● **Source extract**
▬▬▬
Exporting for print

4 min readUpdated Jun 2026

You've finished modelling. Now the part has to leave Kapy as a file your slicer can chew on. There are two formats worth knowing, and they answer two different questions. STL is what you send to a printer: a triangle mesh, the universal print format. STEP is what you send to another engineer: a real solid that other CAD packages can keep editing. Pick the wrong one and you'll either lose all your parametric work or hand someone a faceted blob they can't open. Pick the right one and export is a non-event — which is how it should be.

STL for printing, STEP for handing off

STL describes your part as a skin of flat triangles. It throws away the history, the parameters, the smooth math of your curves — all of it. What's left is geometry a slicer understands directly, which is exactly why every slicer on earth eats STL. Kapy also exports 3MF where your slicer supports it; it's a tidier modern container, but the mental model is the same triangle mesh inside.
▬▬▬
● **Data segment**
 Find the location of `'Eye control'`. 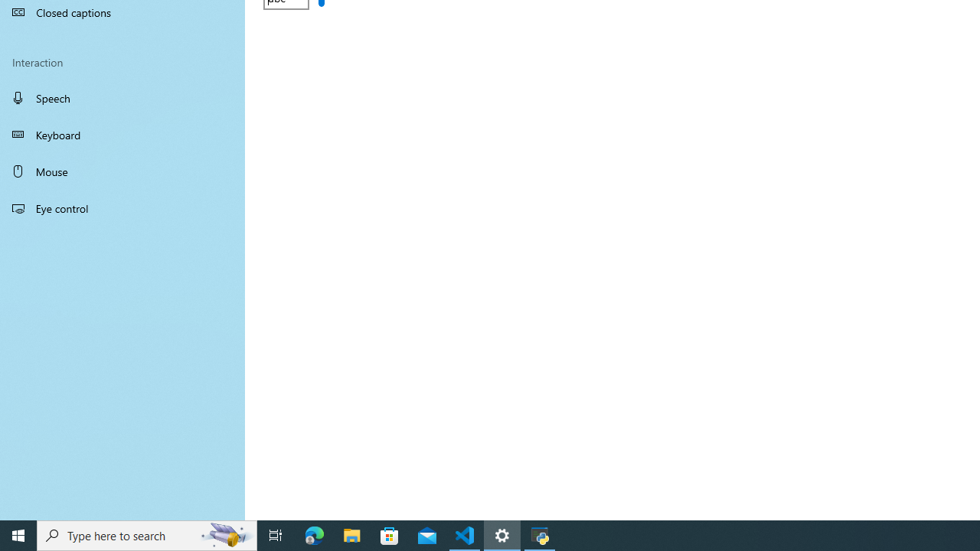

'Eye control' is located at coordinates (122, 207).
▬▬▬
● **Requirement 1**
Summarize the guide on exporting for print in two sentences.
● **Requirement 2**
Restate the guide on exporting for print between "STL for printing, STEP" and "triangle mesh inside.", inclusive, swapping every "slicer" for "slicing program".
● **Requirement 3**
Please carry on the guide on exporting for print from the point it stops.
The material above comes from a different source than the guide on exporting for print.

● **Reply 1**
STL, a triangle mesh, is the format to send to a printer, while STEP is a real solid for handing to another engineer, since other CAD packages can keep editing it. STL throws away the part's history, parameters and smooth curve math, leaving geometry every slicer reads directly, and Kapy also exports 3MF for slicers that support it, a tidier modern container with the same triangle mesh inside.

● **Reply 2**
STL for printing, STEP for handing off

STL describes your part as a skin of flat triangles. It throws away the history, the parameters, the smooth math of your curves — all of it. What's left is geometry a slicing program understands directly, which is exactly why every slicing program on earth eats STL. Kapy also exports 3MF where your slicing program supports it; it's a tidier modern container, but the mental model is the same triangle mesh inside.

● **Reply 3**
STEP is the opposite. It's a B-Rep solid — boundary representation, faces and edges defined by true equations, not triangles. A cylinder stays a cylinder, not a 64-sided prism. Send STEP to someone running another CAD tool and they can keep working with it. Send STEP to a slicer and most will refuse or quietly convert it badly.

The .gltf Kapy generates is not on this list. That's the format behind the in-app thumbnails and preview — it is not a print file.

Watertight and manifold, or it won't print

A mesh has to describe a sealed solid before a slicer can fill it. Two words cover that:

  • Watertight — no holes in the skin. Every triangle edge is shared with exactly one neighbour, so there's no gap where "inside" leaks to "outside."
  • Manifold — the mesh is a valid solid surface: no flipped normals (a triangle facing the wrong way), no two faces meeting along a single edge, no self-intersections where the surface passes through itself.

Hand a slicer a mesh that fails either test and you get the classic symptoms: missing top surfaces, a part sliced inside-out, walls in the wrong place, or a flat refusal to slice.

Why a clean solid exports clean

Here's the good news, and it's the reason parametric CAD is worth the trouble: a clean solid always exports a clean mesh. If your part is one well-formed B-Rep body, Kapy tessellates it into watertight, manifold triangles every time. You don't babysit the export.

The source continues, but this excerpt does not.